Description
This comforting Bacon Cheddar Gnocchi Soup combines crispy bacon, tender potato gnocchi, and sharp cheddar cheese in a creamy, savory broth. Perfect for chilly evenings, this hearty soup is rich, cheesy, and full of flavor, making it a satisfying meal that’s easy to prepare.
Ingredients
Scale
Soup Base
- 6 strips of bacon, diced
- 1 medium onion, chopped
- 3 cloves garlic, minced
- 2 tablespoons unsalted butter
- 3 tablespoons all-purpose flour
- 4 cups chicken broth
- 2 cups whole milk
- 1 cup heavy cream
Main Ingredients
- 16 ounces potato gnocchi
- 2 cups sharp cheddar cheese, shredded
Seasonings and Garnish
- Salt and pepper to taste
- 1 tablespoon fresh thyme leaves
- Fresh parsley, chopped for garnish
Instructions
- Cook the Bacon: In a large pot or Dutch oven, cook the diced bacon over medium heat until it becomes crispy. Use a slotted spoon to remove the bacon and place it on a paper towel-lined plate to drain excess grease.
- Sauté Aromatics: In the same pot with the bacon fat, add the chopped onion and minced garlic. Cook over medium heat until the onion turns translucent and soft, approximately 4-5 minutes.
- Make the Roux: Add the unsalted butter to the pot and let it melt completely. Stir in the all-purpose flour and cook for 1-2 minutes while stirring continuously to form a light roux, ensuring the flour is well combined and slightly toasted.
- Add Liquids: Gradually whisk in the chicken broth to the roux, making sure there are no lumps. Bring the mixture to a gentle simmer on medium heat.

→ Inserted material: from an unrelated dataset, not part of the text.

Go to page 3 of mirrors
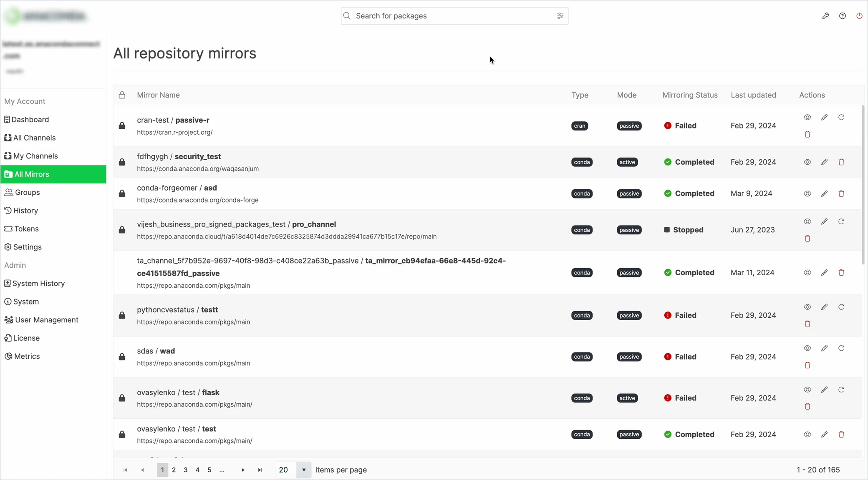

- Incorporate Milk and Cream: Pour in the whole milk and heavy cream, stirring well. Continue to bring the soup to a gentle simmer without boiling.
- Cook the Gnocchi: Add the potato gnocchi to the simmering soup. Cook according to the package instructions, generally 3-5 minutes, or until the gnocchi floats to the top, indicating doneness.
- Add Cheese: Lower the heat to low and gradually add the shredded sharp cheddar cheese, stirring constantly until the cheese is fully melted and the soup has a smooth, creamy texture.
- Season the Soup: Season with salt, pepper, and fresh thyme leaves to taste. Stir to blend the flavors evenly.
- Reincorporate Bacon: Return the cooked crispy bacon back to the pot and mix it thoroughly into the soup.
- Serve: Ladle the hot soup into bowls and garnish with freshly chopped parsley and additional shredded cheddar cheese if desired. Serve immediately for best flavor.
Notes
- For a vegetarian version, omit the bacon and substitute vegetable broth for chicken broth.
- To reduce fat, use reduced-fat milk and cheese, and turkey bacon instead of regular bacon.
- Gnocchi cooks quickly; keep an eye on it to avoid overcooking and becoming mushy.
- Fresh thyme enhances the flavor but dried thyme can be used if fresh is unavailable—reduce quantity by half when using dried.
- This soup thickens as it cools; reheat gently with a splash of milk if needed.